As relações estão estremecidas entre a Casa Branca e o Congresso depois do mais longo shutdown da história dos Estados Unidos. Logo, o clima esta noite em Washington (0h pelo horário de Brasília) será de constrangimento no discurso sobre o Estado da União, o pronunciamento anual do presidente americano perante as duas Casas do parlamento.
Mesmo assim, Donald Trump promete uma fala otimista. Nela, o presidente prestará esclarecimentos a parlamentares, militares e membros da Suprema Corte sobre a atual situação dos EUA e os planos para 2019. É como um mapa do caminho.
A coluna sugere cinco pontos sobre os quais devemos prestar atenção:
1) O fantasma do shutdown
Trump terá a suas costas, pela primeira vez, uma speaker (como os americanos chamam a presidente da Câmara) adversária. Nancy Pelosi, a toda-poderosa dama democrata, chegou a desaconselhar Trump a fazer o discurso durante o shutdown — a fala estava marcada para 29 de janeiro. O presidente assentiu.
Um acordo frágil pôs fim a 35 dias de paralisação por conta do impasse entre o governo republicano e a oposição democrata. Trump queria verba para construir o muro na fronteira com o México. A oposição condicionava a aprovação do orçamento para 2019 ao recuo do Executivo. O tema foi resolvido provisoriamente sob a garantia de que os dois lados continuarão negociando. A questão foi destravada, mas o shutdown continua pairando sobre o Capitólio e a Casa Branca.
2) O polêmico muro
Por falar em muro, o discurso de Trump esta noite deve ser marcado pelo tema imigração. Ele usará o espaço para, entre outras questões, defender os US$ 5,7 bilhões que deseja para erguer a barreira na fronteira com o México. Caso o Congresso não libere esse montante, o presidente ameaça declarar estado de emergência nacional — o que, por outros meios, lhe garantiria o dinheiro.
Os convidados pelo governo para estar no Capitólio esta noite também passam uma mensagem, reforçando a palavra do presidente, que deve citá-los um a um. Neste ano, estarão na plateia um representante dos funcionários da patrulha na fronteira, um policial vítima de overdose acidental durante operação de apreensão de drogas e familiares de pessoas assassinadas por imigrantes.

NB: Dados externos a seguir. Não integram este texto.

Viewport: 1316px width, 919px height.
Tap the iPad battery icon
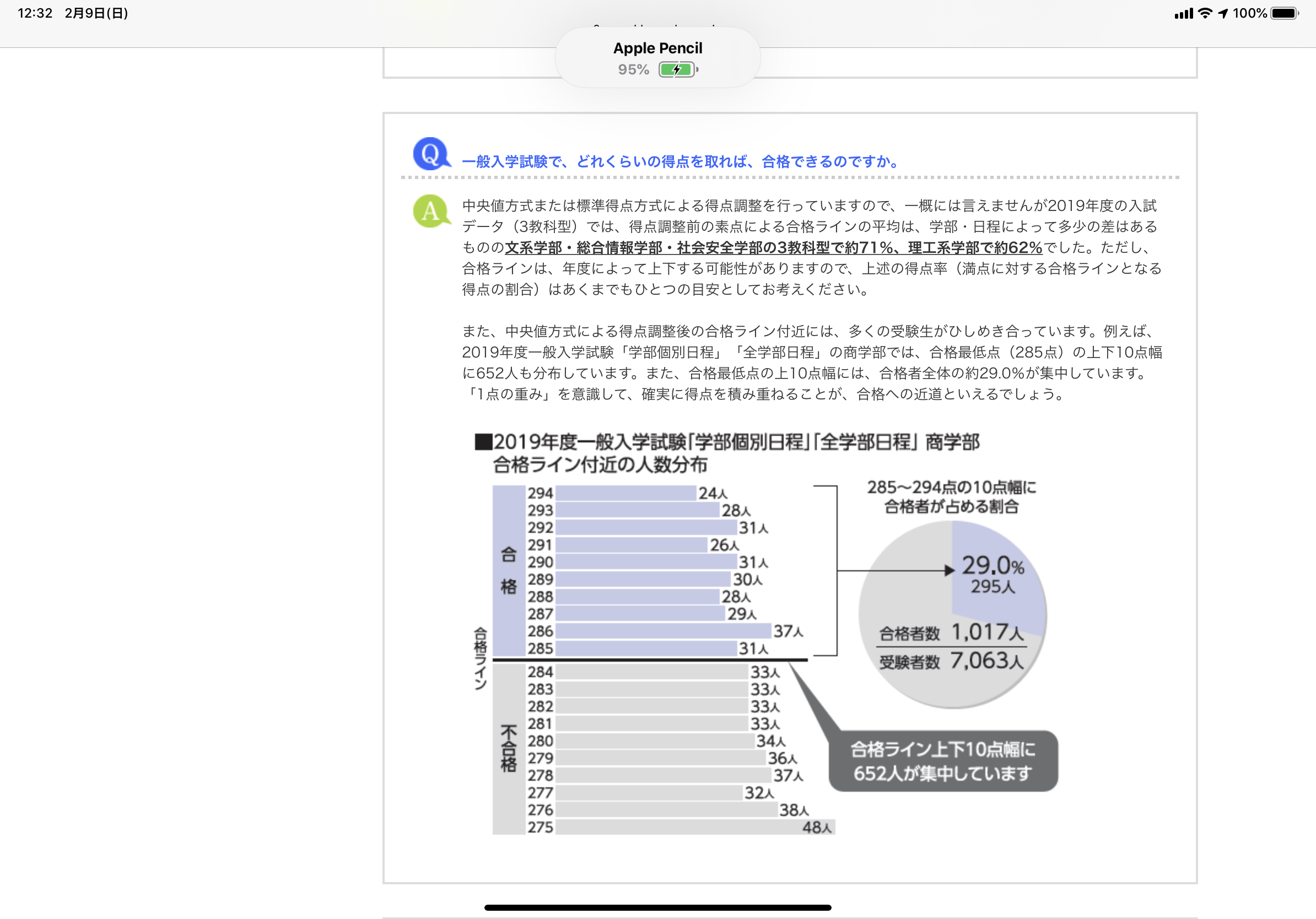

Além desses visitantes, estarão lá a viúva de um militar morto no Afeganistão — de onde Trump planeja retirar tropas —, e a prêmio Nobel da Paz 2018, Nadia Murad, ativista yazidi dos direitos humanos e sobrevivente do grupo terrorista Estado Islâmico.
3) Tensão com a China
A tensão comercial com a China deve ser destacada no pronunciamento. O gigante asiático abriu em 28 de janeiro processo legal na Organização Mundial do Comércio (OMC) contra tarifas americanas impostas sobre US$ 234 bilhões em exportações. Ainda sobre o Extremo Oriente, Trump deve reforçar sua intenção de voltar a se encontrar com o ditador norte-coreano, Kim Jong-un. Este é um dos pontos que o governo deve celebrar durante o discurso.
4) Economia em alta
O outro ponto a ser comemorado é a economia. O presidente deve surfar nos bons números, em especial os do desemprego. Foram criados 304 mil postos de trabalho em janeiro, acima da previsão de 170 mil. Trump tem dito que a economia do país "nunca esteve tão bem".

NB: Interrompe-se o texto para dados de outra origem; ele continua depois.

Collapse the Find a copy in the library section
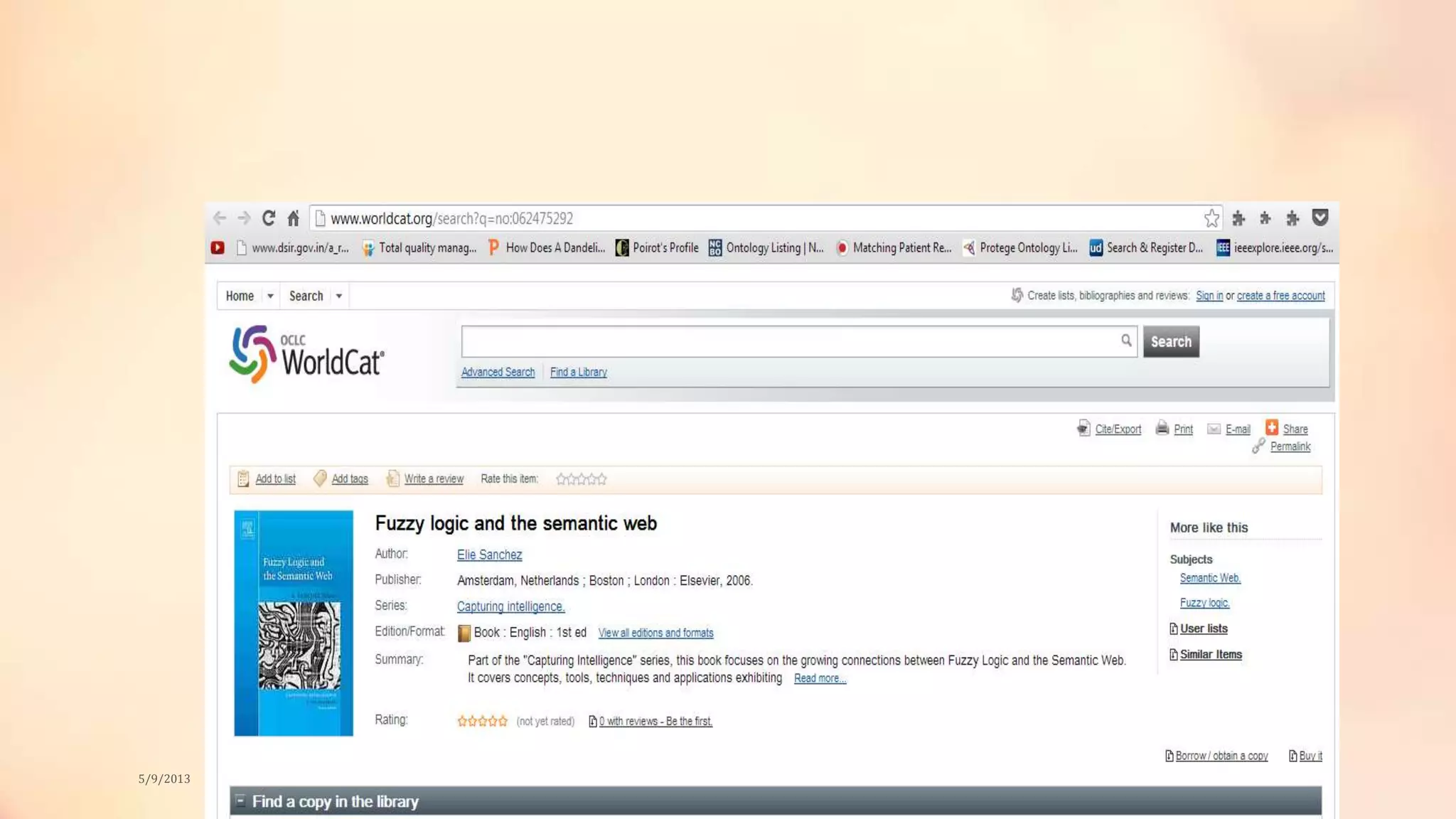1456x819 pixels. pyautogui.click(x=240, y=801)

Por outro lado, analistas apontam sinais de desaceleração no horizonte. Há quem fale até em risco de recessão.
5) Crise na Venezuela
A tensão social, econômica e política na Venezuela deve estar no discurso de Trump. É tradição o presidente mencionar temas de política externa. Desde que chancelou o presidente da Assembleia Nacional do país latino-americano, Juan Guaidó, como chefe de Estado, no dia 23 de janeiro, o americano tem afirmado que "todas as opções estão sobre a mesa" — essa frase é clássica do glossário dos chefes de Estado dos EUA para dizer que uma ação militar não está descartada. Como forma de apoio ao governo paralelo — e de rejeição a Maduro —, um representante de Guaidó estará no Capitólio: o encarregado diplomático de negócios da Venezuela nos EUA, Carlos Vecchio.